(The task): Below are the entries to work from; restate word for word the portion that opens with the line containing "БРЕНДЫ (1148, 58)" and closes with the line containing "О нас (465, 1755)", keeping both.

Dataset entries:
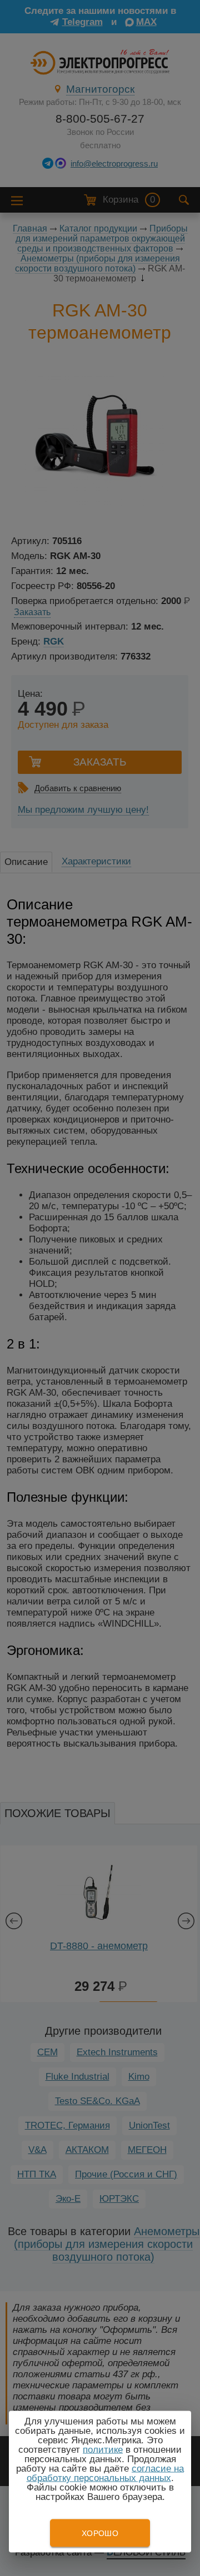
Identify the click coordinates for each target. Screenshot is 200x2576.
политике (103, 2449)
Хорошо (100, 2533)
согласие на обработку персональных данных (105, 2473)
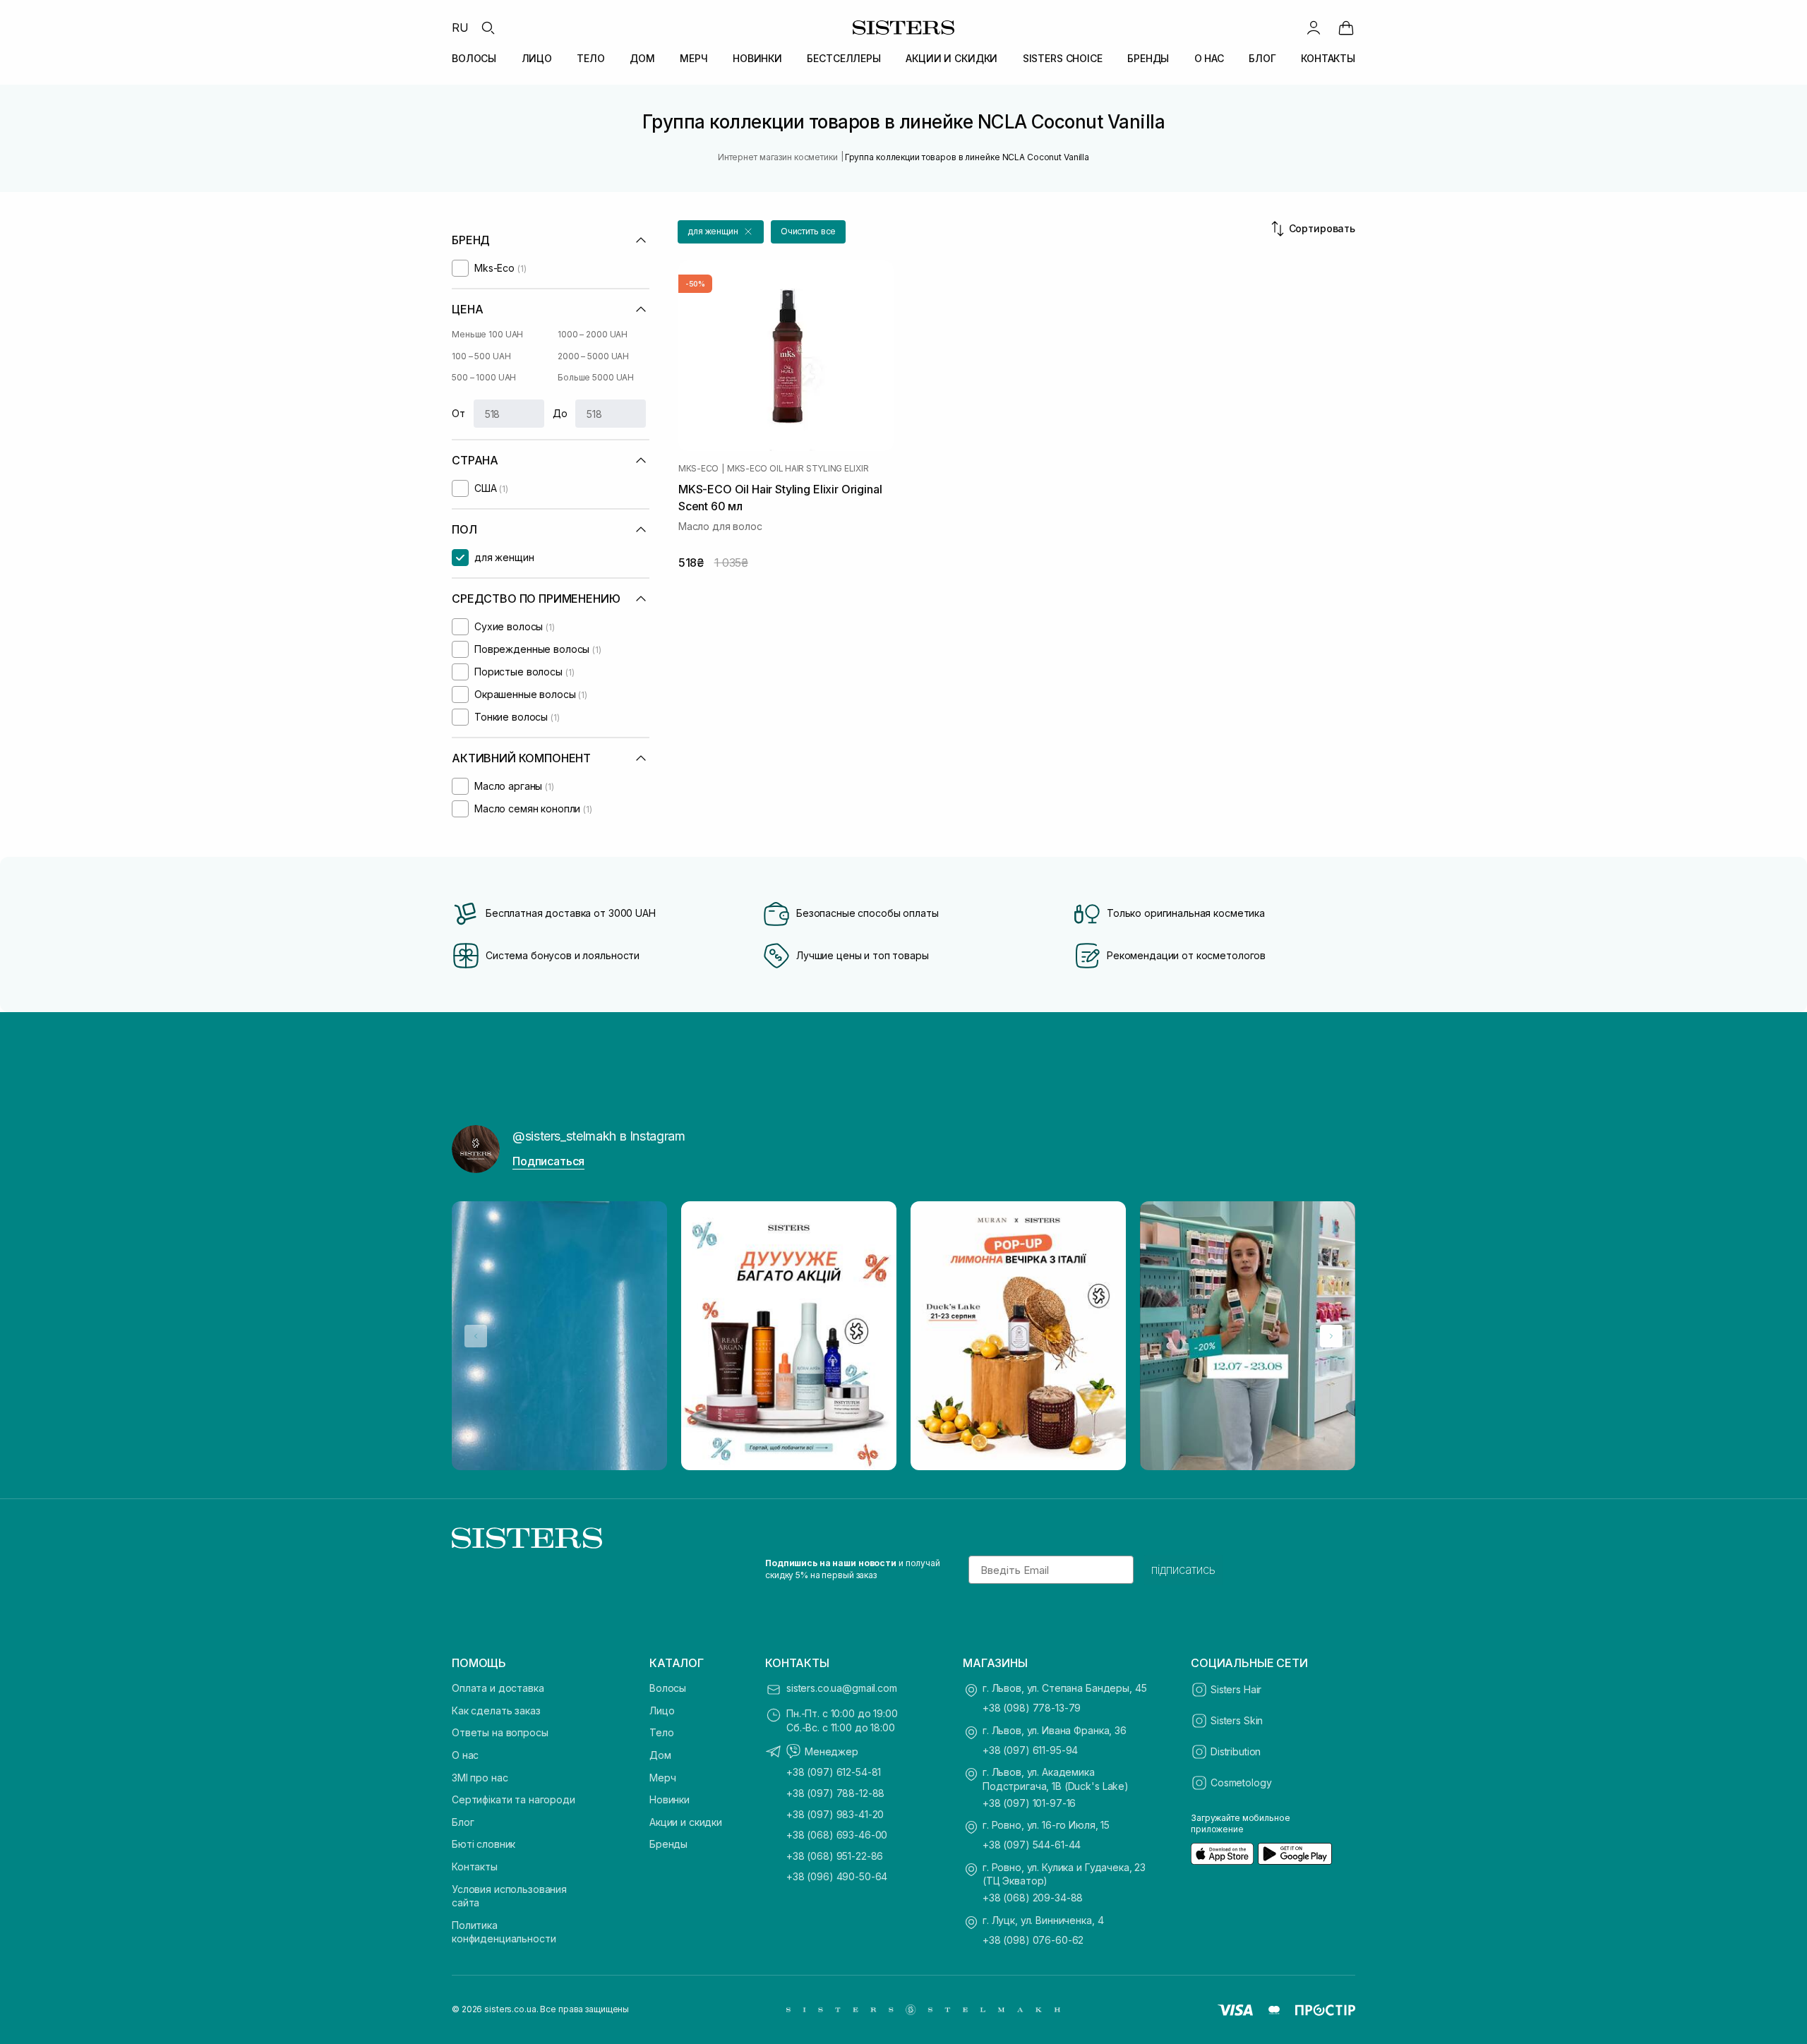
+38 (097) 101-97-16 (1029, 1803)
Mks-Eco (698, 469)
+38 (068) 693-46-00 (836, 1835)
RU (460, 27)
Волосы (667, 1688)
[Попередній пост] (475, 1336)
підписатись (1183, 1570)
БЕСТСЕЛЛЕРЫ (843, 58)
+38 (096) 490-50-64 (836, 1876)
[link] (1346, 27)
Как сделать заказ (496, 1711)
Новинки (669, 1799)
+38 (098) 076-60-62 (1033, 1940)
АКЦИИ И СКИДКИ (951, 58)
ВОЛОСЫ (474, 58)
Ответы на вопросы (500, 1732)
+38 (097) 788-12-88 (835, 1793)
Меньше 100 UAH (487, 334)
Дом (660, 1755)
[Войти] (1313, 27)
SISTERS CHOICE (1063, 58)
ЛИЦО (537, 58)
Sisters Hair (1236, 1689)
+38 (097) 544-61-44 (1032, 1845)
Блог (463, 1822)
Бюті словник (483, 1844)
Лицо (661, 1711)
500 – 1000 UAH (484, 377)
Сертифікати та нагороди (513, 1799)
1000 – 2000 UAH (593, 334)
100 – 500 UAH (481, 356)
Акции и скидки (685, 1822)
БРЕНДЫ (1148, 58)
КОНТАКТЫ (1328, 58)
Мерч (662, 1778)
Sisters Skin (1237, 1720)
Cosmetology (1241, 1782)
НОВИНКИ (757, 58)
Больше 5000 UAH (596, 377)
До (560, 413)
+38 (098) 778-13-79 (1032, 1708)
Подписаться (548, 1161)
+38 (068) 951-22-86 (834, 1856)
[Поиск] (488, 27)
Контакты (475, 1866)
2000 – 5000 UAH (593, 356)
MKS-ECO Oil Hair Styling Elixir (798, 469)
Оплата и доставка (498, 1688)
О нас (465, 1755)
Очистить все (808, 231)
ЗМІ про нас (480, 1778)
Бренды (668, 1844)
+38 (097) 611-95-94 (1030, 1750)
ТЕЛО (590, 58)
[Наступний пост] (1331, 1336)
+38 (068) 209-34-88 (1033, 1898)
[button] (721, 232)
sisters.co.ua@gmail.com (841, 1688)
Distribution (1236, 1751)
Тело (661, 1732)
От (458, 413)
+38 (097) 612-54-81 (833, 1772)
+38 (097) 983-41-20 (835, 1814)
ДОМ (642, 58)
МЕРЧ (693, 58)
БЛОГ (1262, 58)
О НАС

(Problem solution):
БРЕНДЫ (1148, 58)
КОНТАКТЫ (1328, 58)
Мерч (662, 1778)
Sisters Skin (1237, 1720)
Cosmetology (1241, 1782)
НОВИНКИ (757, 58)
Больше 5000 UAH (596, 377)
До (560, 413)
+38 (098) 778-13-79 (1032, 1708)
Подписаться (548, 1161)
+38 (068) 951-22-86 (834, 1856)
[Поиск] (488, 27)
Контакты (475, 1866)
2000 – 5000 UAH (593, 356)
MKS-ECO Oil Hair Styling Elixir (798, 469)
Оплата и доставка (498, 1688)
О нас (465, 1755)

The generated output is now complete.